Das primeiras décadas da histórica Estrada de Ferro Campos do Jordão, depreende-se também a relevância da “Estradinha” para o escoamento de produtos agrícolas da Mantiqueira para os grandes centros urbanos. Com os avanços na área da saúde e as demais transformações industriais, gradativamente, esse transporte foi sendo realizado por veículos automotivos, favorecendo o uso da ferrovia para o setor turístico.
Por décadas, os trilhos da estrada de ferro que ligam Pindamonhangaba a Campos do Jordão propiciaram o transporte de passageiros à zona rural da Princesa do Norte do entorno de suas estações e, também, passeios no Bonde Turístico e na Maria Fumaça. Os bondes amarelos e vermelhos, há muito integrados à paisagem urbana de Campos, ligam a Estação Emílio Ribas ao portal da cidade, passando pelas estações Jaguaribe, Abernéssia e Capivari.
É possível ouvir seus apitos?

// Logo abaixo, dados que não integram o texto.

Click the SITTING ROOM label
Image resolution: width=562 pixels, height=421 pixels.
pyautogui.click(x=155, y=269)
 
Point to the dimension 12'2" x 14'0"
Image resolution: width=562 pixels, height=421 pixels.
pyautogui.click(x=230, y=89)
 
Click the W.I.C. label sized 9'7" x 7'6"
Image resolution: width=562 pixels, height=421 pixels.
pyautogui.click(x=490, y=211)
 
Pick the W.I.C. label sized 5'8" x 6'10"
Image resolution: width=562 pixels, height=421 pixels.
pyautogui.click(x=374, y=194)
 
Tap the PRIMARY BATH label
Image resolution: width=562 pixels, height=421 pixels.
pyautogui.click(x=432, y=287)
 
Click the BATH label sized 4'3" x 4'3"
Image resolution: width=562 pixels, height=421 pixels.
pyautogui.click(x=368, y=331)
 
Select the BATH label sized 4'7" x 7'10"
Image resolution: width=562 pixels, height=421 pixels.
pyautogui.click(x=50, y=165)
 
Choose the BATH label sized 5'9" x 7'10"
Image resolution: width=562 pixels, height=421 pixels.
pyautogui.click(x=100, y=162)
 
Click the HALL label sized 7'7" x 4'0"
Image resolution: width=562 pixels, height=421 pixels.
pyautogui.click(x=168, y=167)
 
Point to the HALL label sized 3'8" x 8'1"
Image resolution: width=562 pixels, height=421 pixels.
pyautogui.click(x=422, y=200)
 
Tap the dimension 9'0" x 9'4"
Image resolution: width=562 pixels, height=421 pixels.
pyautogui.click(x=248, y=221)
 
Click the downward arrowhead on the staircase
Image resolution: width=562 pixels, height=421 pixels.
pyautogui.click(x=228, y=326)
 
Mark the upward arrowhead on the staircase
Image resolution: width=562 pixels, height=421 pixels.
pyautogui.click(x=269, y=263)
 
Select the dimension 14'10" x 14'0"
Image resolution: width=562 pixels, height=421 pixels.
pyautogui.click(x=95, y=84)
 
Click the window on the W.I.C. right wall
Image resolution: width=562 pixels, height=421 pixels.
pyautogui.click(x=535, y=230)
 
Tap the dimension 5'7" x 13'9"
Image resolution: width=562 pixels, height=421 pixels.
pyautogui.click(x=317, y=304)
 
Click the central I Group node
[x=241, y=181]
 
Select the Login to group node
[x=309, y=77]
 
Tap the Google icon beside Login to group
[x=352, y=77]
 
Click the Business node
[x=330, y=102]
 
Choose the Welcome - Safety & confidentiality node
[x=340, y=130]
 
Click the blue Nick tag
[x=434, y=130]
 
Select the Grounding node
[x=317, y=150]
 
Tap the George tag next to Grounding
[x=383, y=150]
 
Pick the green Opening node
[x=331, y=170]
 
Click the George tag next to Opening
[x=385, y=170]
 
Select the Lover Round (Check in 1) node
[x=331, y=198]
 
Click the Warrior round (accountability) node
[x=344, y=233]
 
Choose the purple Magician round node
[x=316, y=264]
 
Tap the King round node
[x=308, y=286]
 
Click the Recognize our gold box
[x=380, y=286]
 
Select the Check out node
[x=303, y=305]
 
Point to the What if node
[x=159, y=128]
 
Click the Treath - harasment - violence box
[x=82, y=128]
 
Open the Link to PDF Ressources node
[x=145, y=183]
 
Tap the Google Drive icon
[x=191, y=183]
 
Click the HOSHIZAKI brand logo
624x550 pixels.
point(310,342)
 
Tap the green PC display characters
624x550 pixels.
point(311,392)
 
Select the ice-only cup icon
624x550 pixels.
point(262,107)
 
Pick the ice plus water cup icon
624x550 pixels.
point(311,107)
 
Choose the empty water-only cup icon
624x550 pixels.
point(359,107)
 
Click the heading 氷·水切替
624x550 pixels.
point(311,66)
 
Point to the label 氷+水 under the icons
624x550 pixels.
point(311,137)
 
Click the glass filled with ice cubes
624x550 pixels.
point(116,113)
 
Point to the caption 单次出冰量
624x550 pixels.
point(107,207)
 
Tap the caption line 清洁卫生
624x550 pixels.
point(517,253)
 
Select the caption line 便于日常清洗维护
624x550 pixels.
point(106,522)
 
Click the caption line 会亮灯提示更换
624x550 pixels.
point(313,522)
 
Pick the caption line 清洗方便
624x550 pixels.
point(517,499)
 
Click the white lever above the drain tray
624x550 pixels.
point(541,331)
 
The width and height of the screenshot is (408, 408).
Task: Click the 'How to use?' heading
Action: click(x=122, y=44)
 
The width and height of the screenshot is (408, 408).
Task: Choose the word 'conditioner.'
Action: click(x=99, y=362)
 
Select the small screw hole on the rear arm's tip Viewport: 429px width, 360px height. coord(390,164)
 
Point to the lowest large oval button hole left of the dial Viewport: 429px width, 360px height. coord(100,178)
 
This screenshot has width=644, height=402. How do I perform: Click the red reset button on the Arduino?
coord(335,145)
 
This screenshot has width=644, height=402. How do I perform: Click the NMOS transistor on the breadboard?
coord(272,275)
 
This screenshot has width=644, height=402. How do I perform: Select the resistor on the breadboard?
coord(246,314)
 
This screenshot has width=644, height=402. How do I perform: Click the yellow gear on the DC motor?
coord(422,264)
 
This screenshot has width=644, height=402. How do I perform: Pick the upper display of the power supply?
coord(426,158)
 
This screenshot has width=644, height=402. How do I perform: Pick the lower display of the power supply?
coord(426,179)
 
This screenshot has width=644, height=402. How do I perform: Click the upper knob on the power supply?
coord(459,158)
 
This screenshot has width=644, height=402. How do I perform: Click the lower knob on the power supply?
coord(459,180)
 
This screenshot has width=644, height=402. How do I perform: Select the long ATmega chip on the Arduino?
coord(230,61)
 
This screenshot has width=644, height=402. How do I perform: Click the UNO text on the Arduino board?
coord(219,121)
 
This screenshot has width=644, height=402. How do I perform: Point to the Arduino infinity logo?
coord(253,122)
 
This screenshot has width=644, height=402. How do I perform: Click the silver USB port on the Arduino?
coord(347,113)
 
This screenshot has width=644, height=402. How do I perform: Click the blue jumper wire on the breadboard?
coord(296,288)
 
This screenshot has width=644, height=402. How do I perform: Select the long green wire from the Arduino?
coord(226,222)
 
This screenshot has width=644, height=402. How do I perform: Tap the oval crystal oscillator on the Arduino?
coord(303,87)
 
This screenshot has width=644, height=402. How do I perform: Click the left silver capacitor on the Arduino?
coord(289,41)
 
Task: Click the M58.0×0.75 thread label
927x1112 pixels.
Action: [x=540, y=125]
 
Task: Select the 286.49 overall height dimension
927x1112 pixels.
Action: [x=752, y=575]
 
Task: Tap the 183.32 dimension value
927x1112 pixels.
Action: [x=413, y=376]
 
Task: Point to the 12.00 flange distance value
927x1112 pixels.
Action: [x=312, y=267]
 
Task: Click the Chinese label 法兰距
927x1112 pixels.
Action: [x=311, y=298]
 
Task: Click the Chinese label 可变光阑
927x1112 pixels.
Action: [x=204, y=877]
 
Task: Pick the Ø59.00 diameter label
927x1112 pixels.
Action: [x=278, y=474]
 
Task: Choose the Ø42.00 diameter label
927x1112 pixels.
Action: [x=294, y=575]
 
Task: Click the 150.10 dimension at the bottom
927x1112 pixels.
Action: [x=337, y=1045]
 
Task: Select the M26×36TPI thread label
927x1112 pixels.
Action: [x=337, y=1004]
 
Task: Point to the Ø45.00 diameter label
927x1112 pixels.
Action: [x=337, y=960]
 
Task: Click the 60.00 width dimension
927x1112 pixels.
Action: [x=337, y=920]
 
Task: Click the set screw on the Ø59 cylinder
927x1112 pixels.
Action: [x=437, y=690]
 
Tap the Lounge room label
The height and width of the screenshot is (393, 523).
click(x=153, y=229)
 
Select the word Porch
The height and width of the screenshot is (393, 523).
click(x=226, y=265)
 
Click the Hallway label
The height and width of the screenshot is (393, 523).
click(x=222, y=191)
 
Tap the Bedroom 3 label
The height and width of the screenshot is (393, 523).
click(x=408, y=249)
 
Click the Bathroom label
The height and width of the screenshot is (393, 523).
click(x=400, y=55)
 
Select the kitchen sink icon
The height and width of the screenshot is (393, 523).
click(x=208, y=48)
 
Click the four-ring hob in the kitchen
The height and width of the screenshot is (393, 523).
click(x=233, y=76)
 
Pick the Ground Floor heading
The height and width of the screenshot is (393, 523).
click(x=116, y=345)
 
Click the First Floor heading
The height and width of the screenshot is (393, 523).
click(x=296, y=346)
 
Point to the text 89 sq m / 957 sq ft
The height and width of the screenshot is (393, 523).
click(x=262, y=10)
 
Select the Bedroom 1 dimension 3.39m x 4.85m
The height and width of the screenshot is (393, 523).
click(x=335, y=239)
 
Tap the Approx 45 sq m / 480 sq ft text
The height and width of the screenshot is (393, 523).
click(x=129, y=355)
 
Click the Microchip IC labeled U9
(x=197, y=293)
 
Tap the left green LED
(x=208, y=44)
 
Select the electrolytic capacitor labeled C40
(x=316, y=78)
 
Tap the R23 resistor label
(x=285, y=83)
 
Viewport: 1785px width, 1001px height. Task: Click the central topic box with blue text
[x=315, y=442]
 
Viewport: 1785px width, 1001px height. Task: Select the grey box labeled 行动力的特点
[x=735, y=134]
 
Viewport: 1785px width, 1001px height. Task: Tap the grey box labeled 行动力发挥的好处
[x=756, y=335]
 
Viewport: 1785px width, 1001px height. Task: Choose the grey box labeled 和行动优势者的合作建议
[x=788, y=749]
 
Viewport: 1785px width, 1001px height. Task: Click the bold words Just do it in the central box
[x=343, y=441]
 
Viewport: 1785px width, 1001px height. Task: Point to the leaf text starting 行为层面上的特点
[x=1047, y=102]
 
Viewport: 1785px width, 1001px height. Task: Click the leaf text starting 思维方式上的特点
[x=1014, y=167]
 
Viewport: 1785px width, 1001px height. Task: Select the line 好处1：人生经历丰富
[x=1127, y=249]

Atualmente, é só esse trecho que está salvo dos vândalos que furtam fios, depredam as estações e os trilhos da linha férrea de um dos ícones da história ferroviária no Estado de São Paulo, inaugurada em 1914.
A “Estradinha”, que é pequena em quilômetros e gigante nos desafios vencidos e outros por vencer – sua paralisação, por exemplo –, clama pelo fortalecimento de sua infraestrutura, de um olhar futuro renovado, mas guardando o seu passado histórico – rememorado por uma ilustre passageira, a escritora Eloyna Salgado Ribeiro, que guardou na sua caixinha de memórias essa poética lembrança da centenária Estrada de Ferro Campos do Jordão:
“O comboio vai saindo: tataque, tataque, tataque, tataque, tataque… As pessoas vão deixando a estação. Sem pressa. Algumas levam o que vieram buscar: a dose semanal de sonhos de viagem, de vida agitada nas grandes cidades que estão nas pontas dos trilhos; alegrias, esperanças, até maçãs… Outras voltam sós. Desiludidas, seus sonhos se desfazendo como a fumaça do trem, lá longe…”.